TBS日曜劇場〈VIVANT〉は、最終回の世帯視聴率が19.4%と好調に終了した。このドラマほど「考察」がネットニュースやSNSに次々と流れたものは他に類を見ない。今年2023年の流行語大賞は「VIVANT」「考察」で決まりのようだ。
福澤克雄監督自身が原作も書いている〈VIVANT〉は、堺雅人、阿部寛、二階堂ふみ、役所広司、二宮和也、松坂桃李と主役級を数多く揃えた豪華キャストに加え、モンゴルでの撮影などスケールが桁外れであった。それは新型コロナウィルスやウクライナ戦争、円安による物価高などの閉塞感を一挙に打破してみせるかのような、とびきり贅沢なドラマを創ろうとするスタッフ、キャストの熱量の結実でもあった。
ドラマのタイトルの〈VIVANT〉はモンゴル語で日本の別班を意味しているほかに、フランス語で、①生きている、命のある ②生き生きとした、活発な、活気のある ③生きているような、生き写しの ④生きた人間による、生身の ⑤生き延びている、存続しているという意味もある。(『プログレッシブ仏和辞典』)
〈VIVANT〉の中で乃木(堺雅人)が、野崎(阿部寛)に飛行機の中で伝えた次の言葉は話題になった。

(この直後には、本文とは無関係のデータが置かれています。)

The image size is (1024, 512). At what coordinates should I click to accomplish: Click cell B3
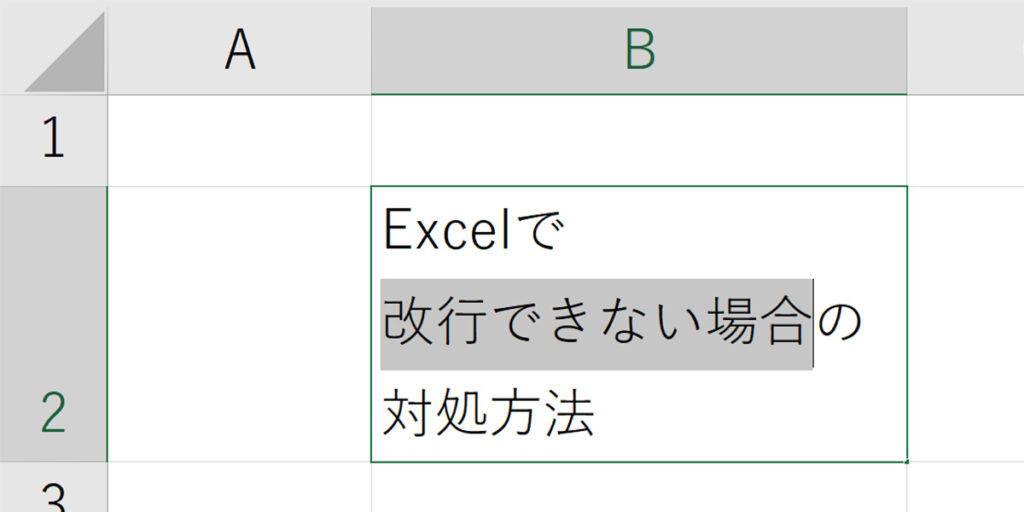click(x=639, y=490)
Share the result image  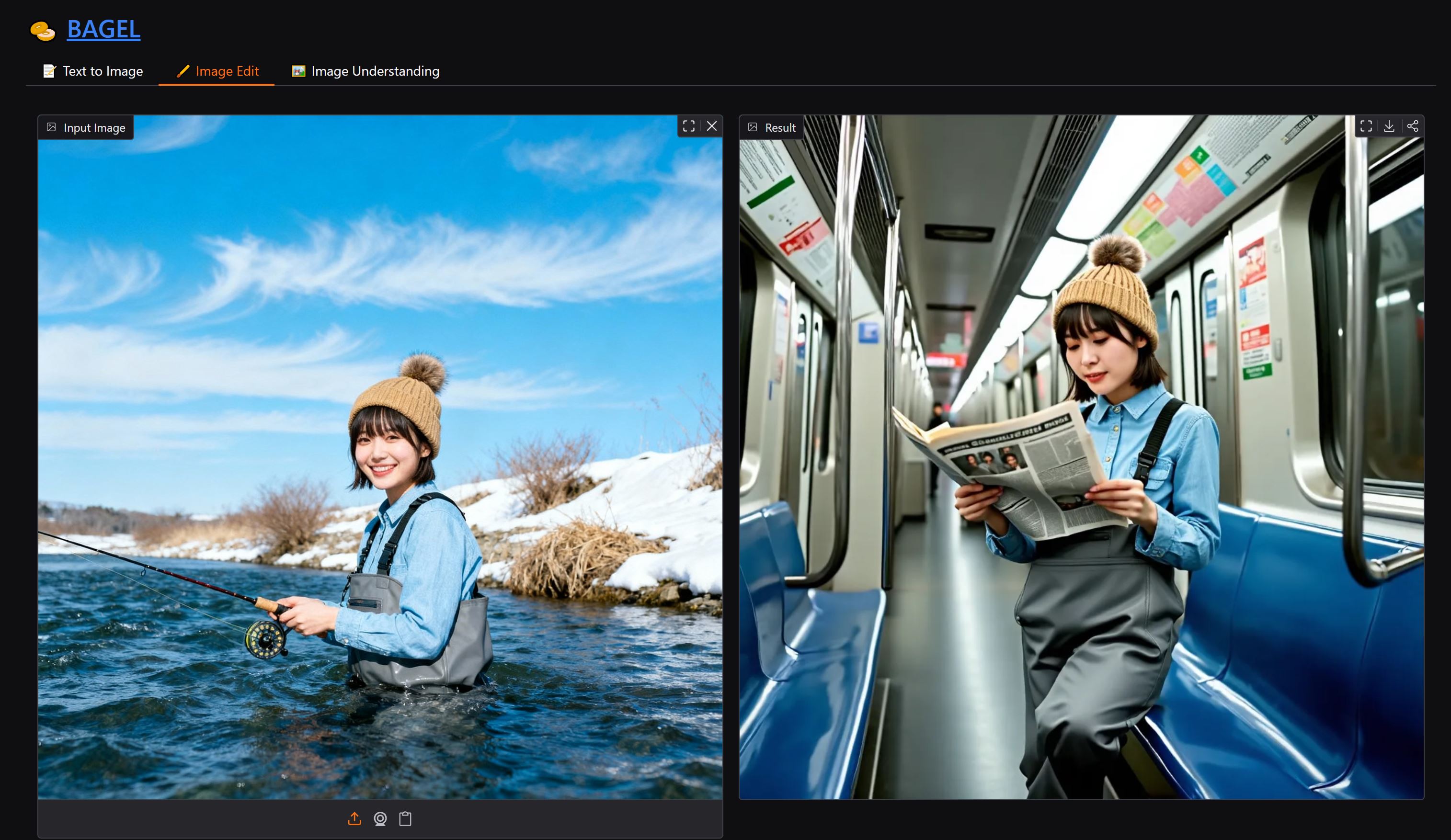point(1412,126)
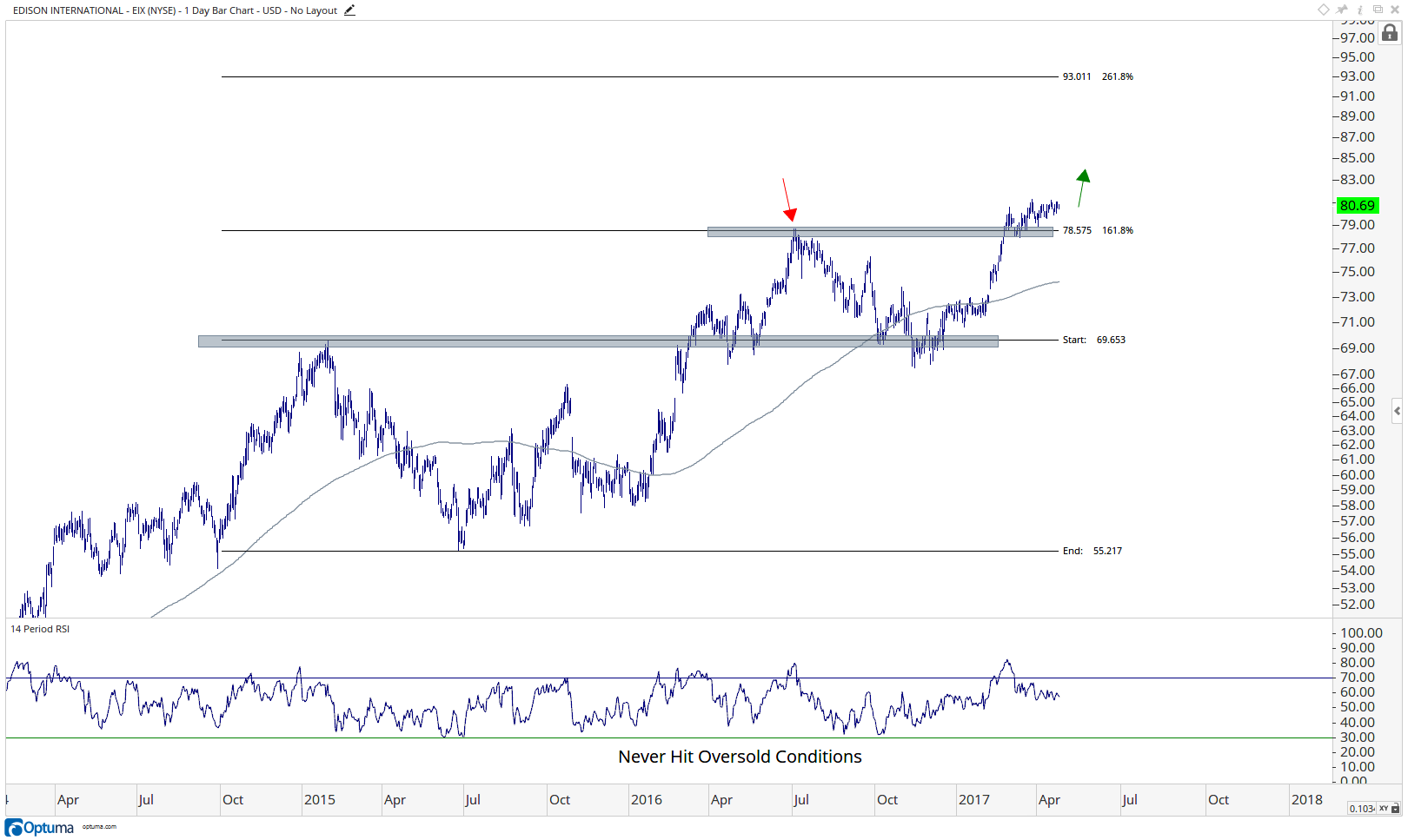This screenshot has height=840, width=1408.
Task: Click the green up arrow annotation
Action: [x=1083, y=188]
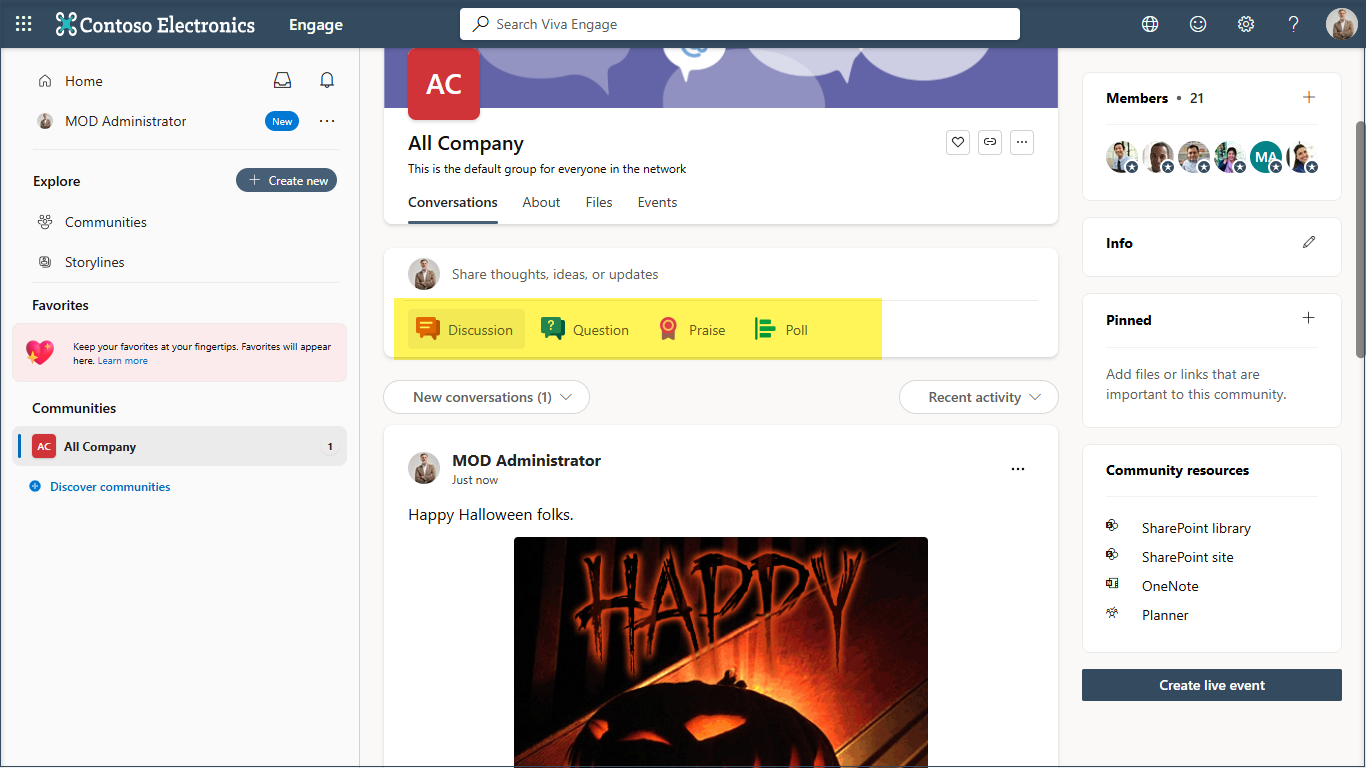Screen dimensions: 1366x768
Task: Expand the New conversations filter dropdown
Action: pos(487,397)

「あなたは鶏群の一鶴 眼光紙背に徹す」。「鶏群一鶴」とは、鶏の群れの中に、一羽の鶴がまじっていること。多くの凡人の中に、きわだってすぐれた一人の人物がいることのたとえ。「眼光紙背」とは、眼の光が紙を裏側までつらぬく。紙面から筆者の真意を読むように、読者の理解力がきわめて高いことをいう。(竹田晃『四字熟語成句辞典』講談社より)乃木が野崎に寄せる信頼の言葉であり、その後の彼らの連携プレイへと繋がる重要なシーンにおける含蓄の深い言葉で、名場面のひとつとなった。

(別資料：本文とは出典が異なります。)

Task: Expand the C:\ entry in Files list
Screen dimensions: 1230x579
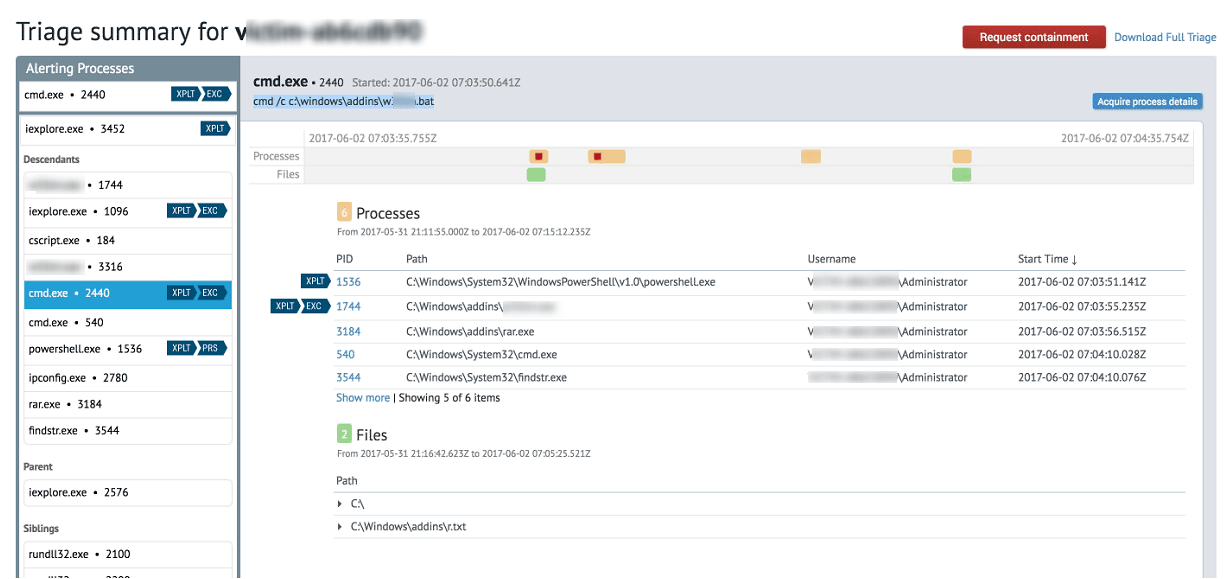Action: point(340,503)
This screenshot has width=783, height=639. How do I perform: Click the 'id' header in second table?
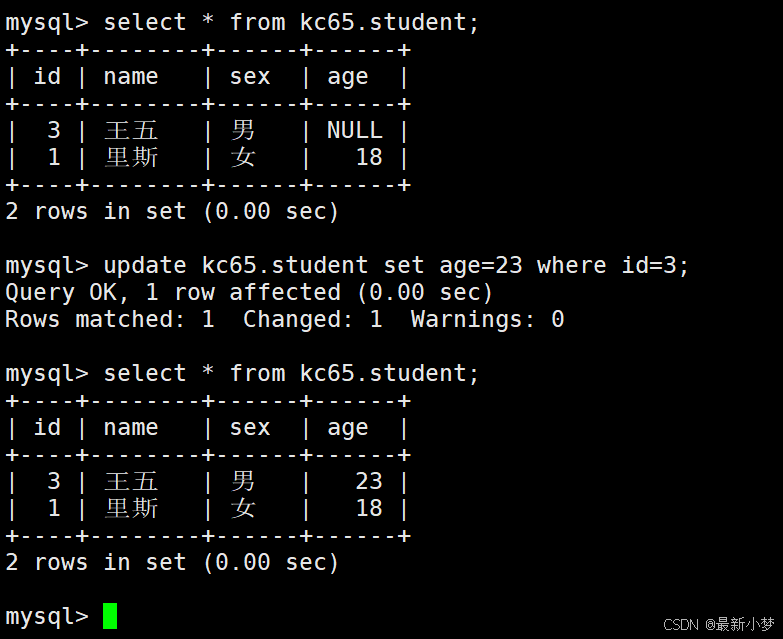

このドラマの最終回で、もう一度漢文を用いた言葉を乃木が発する場面があった。ノゴーン・ベキ(役所広司)のお墓について、ノコル(二宮和也)がバルカに建てたいと伝えたことに対し「皇天親無く惟徳を是輔く」と返答する。出典は「五経」の一つである『書経』。意味は「天はとくに人を選んで親しむことをしない。道徳の人でさえあれば、だれであれ区別なくこれを助けるものである」(諸橋轍次『中国古典名言辞典』講談社より)この言葉のあとに「花を手向けるのはまだ先にするよ」と続く。徳を積んできたノゴーン・ベキは果たして本当に死んだのか?生きているのか?いくつかの謎を残しながら、2026年7月に予定されている次回作へさらなる考察とともに続く。

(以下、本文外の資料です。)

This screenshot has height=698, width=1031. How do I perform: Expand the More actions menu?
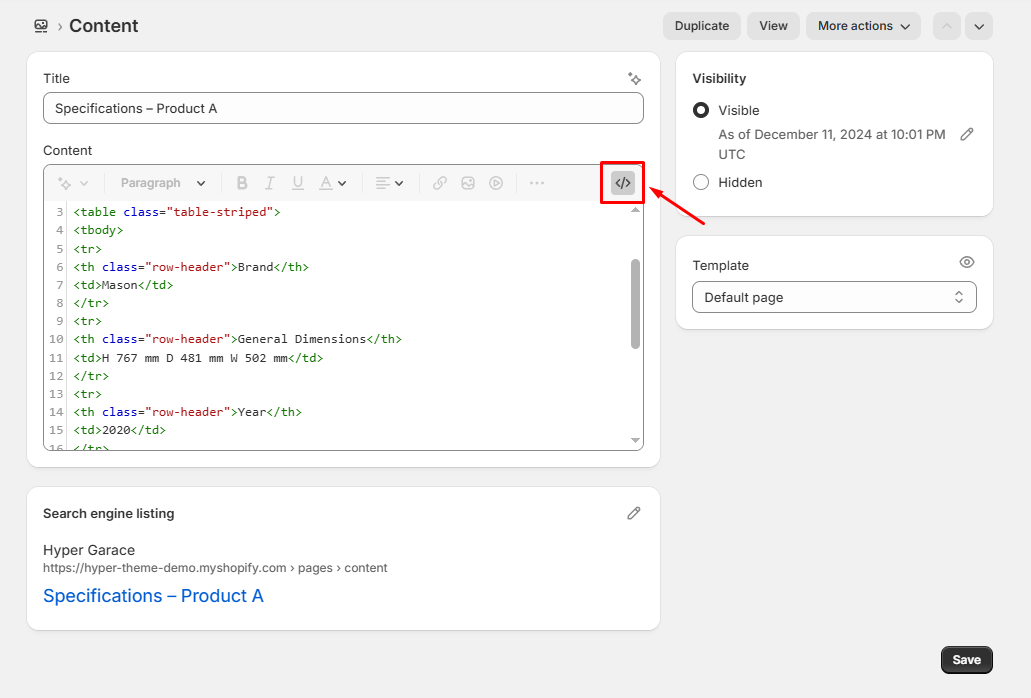coord(863,26)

2026年7月〈VIVANT〉シーズン2が始まる前に、Netflixで全話おさらいをした方も少なくないはずだ。予想を超える驚きの展開がシーズン2で進む中で、警視庁公安部外事第4課の新庄(竜星涼)の潜伏先を見つけ出す際に「納豆」が絡んできた。丁度ノンフィクション作家の高野秀行『幻のアフリカ納豆を追え!』(新潮文庫)を読んでいたから、強い糸の引く力を感じた。本書では書名のアフリカ納豆の他にも韓国の納豆にも触れているが、韓国では「鶏群の一鶴」という表現をよく使う、と書かれているではないか。本書単行本は2020年8月刊行されている。「納豆」「鶏群の一鶴」、外国語を駆使したコミュニケーション・・・。海外を舞台にしたスケールの大きな〈VIVANT〉のスタッフに高野秀行ファンがきっといるに違いない。閑話休題。